# Task to complete
This task calls for copying every line of the records that includes the word "agent".

━━ Material for this exercise

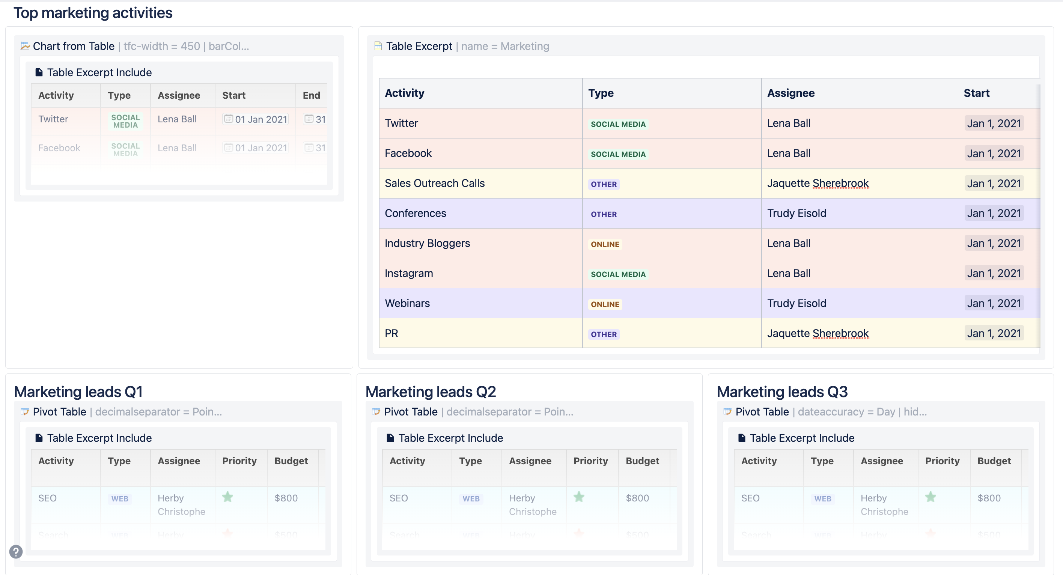
Task: Click the OTHER badge on the PR row
Action: coord(604,334)
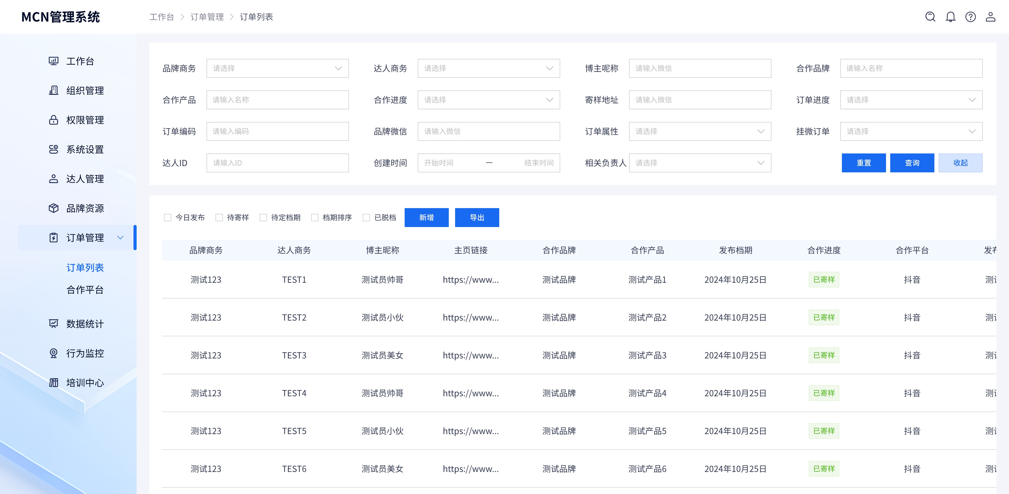Click the 导出 export button

(477, 217)
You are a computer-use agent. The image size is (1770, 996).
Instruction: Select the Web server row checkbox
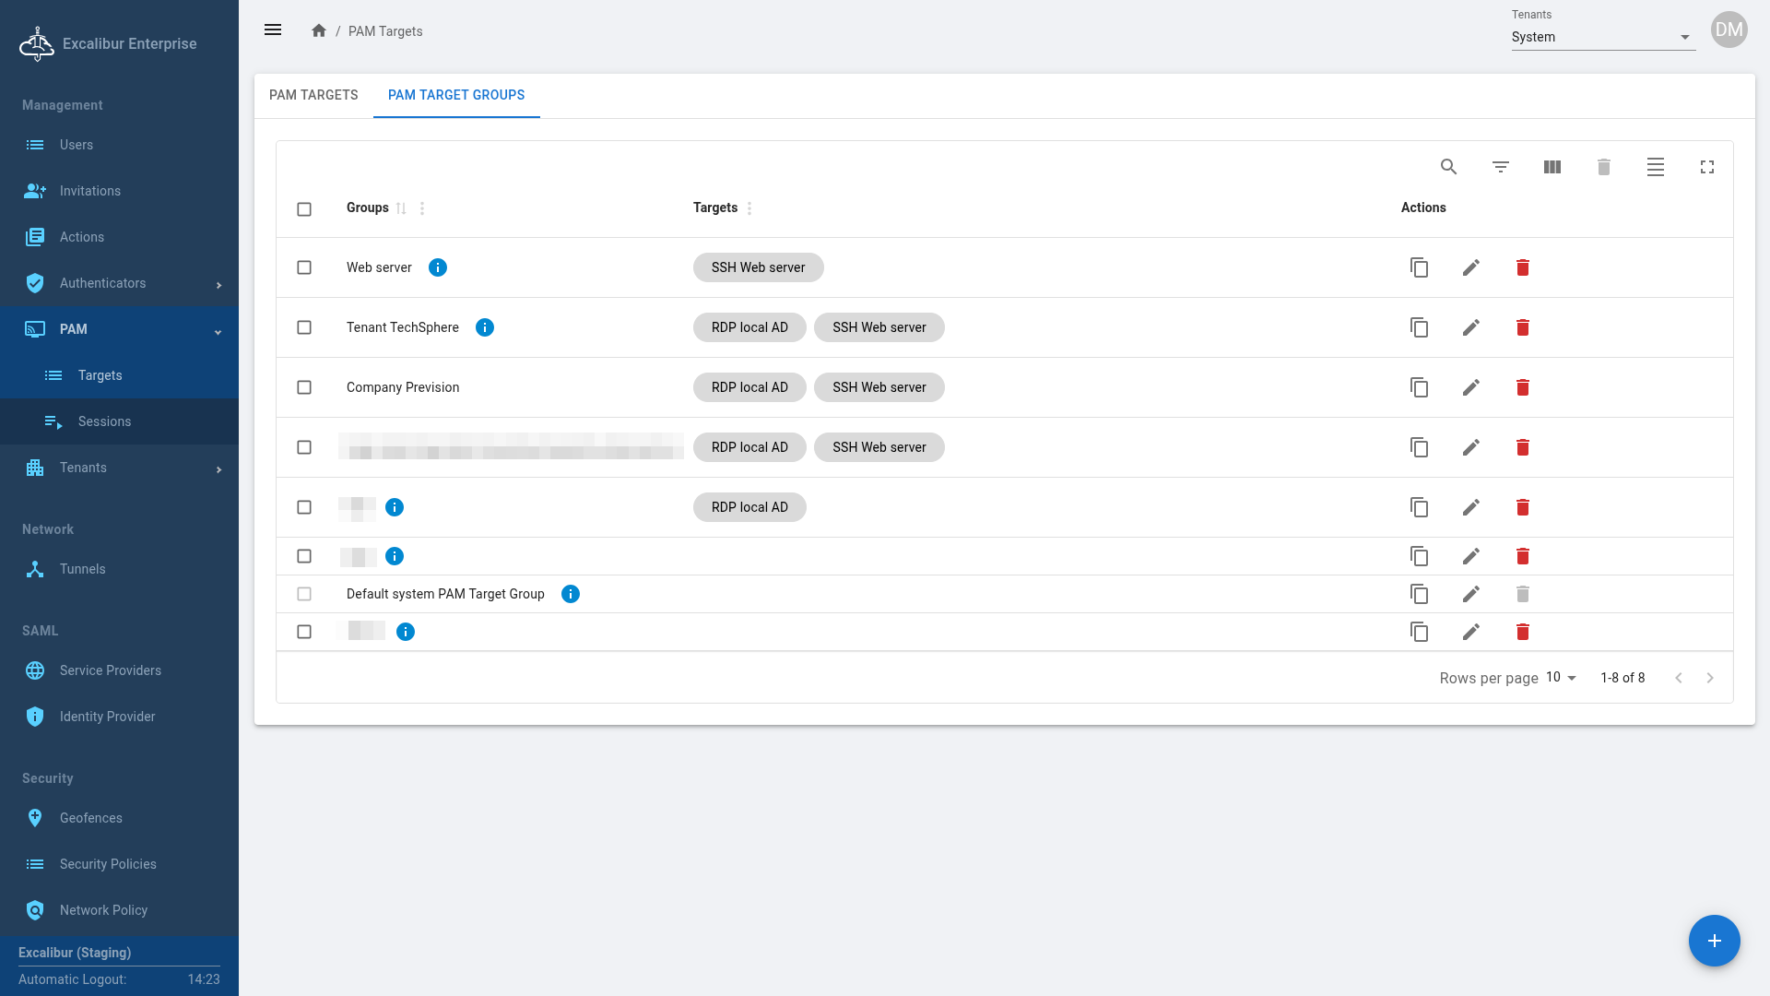tap(304, 267)
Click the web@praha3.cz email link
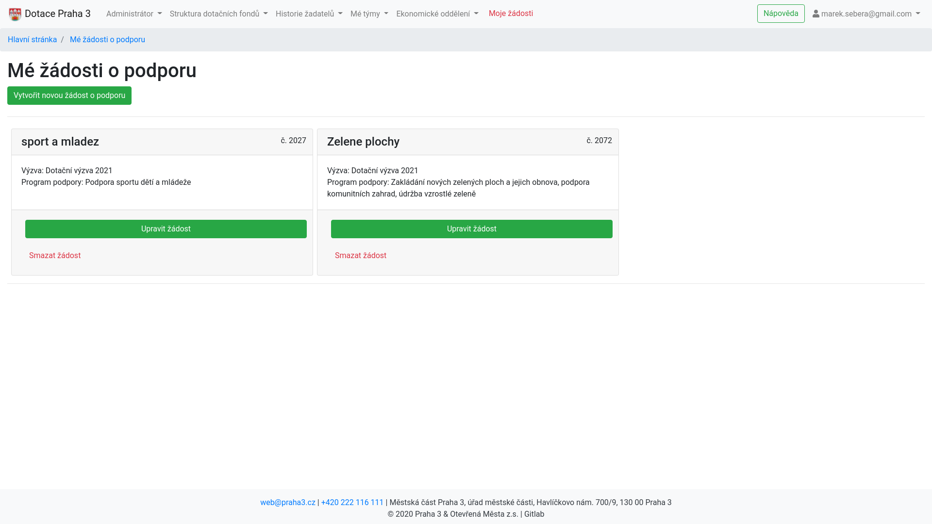The width and height of the screenshot is (932, 524). [x=288, y=503]
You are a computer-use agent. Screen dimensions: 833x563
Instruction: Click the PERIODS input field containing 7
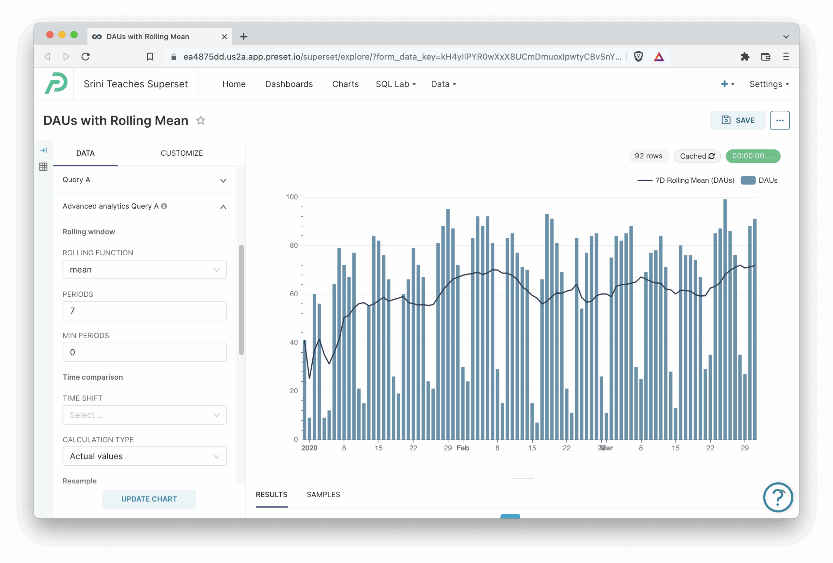pos(144,311)
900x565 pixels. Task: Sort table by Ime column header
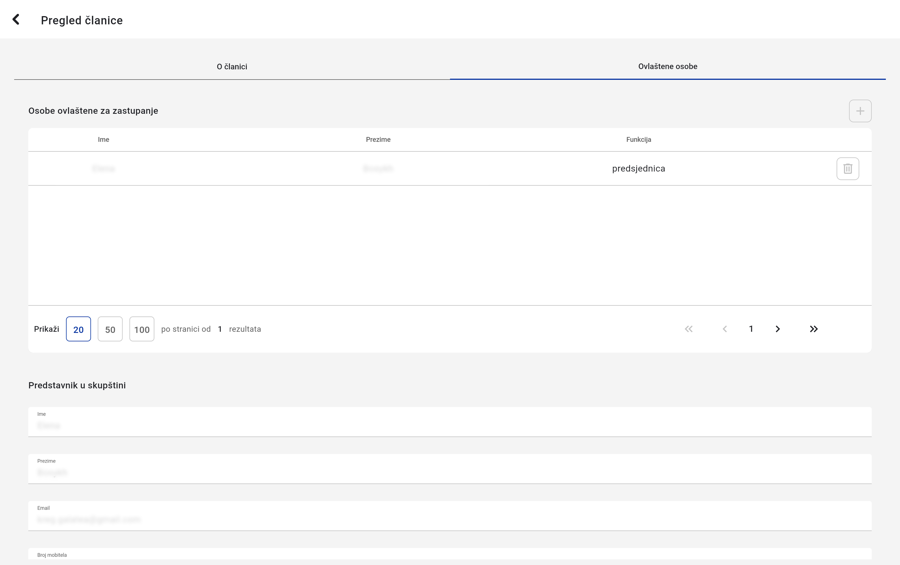103,139
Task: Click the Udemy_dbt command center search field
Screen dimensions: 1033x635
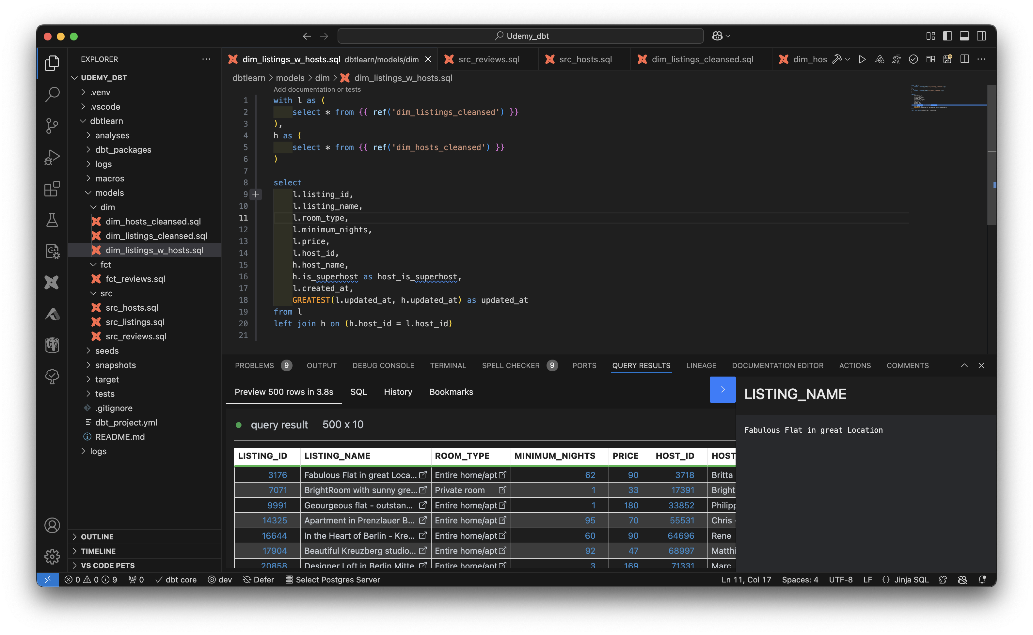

━━━━

# Written solution
You are a computer-use agent. The image size is (1770, 996).
You are a computer-use agent. Screen dimensions: 833x563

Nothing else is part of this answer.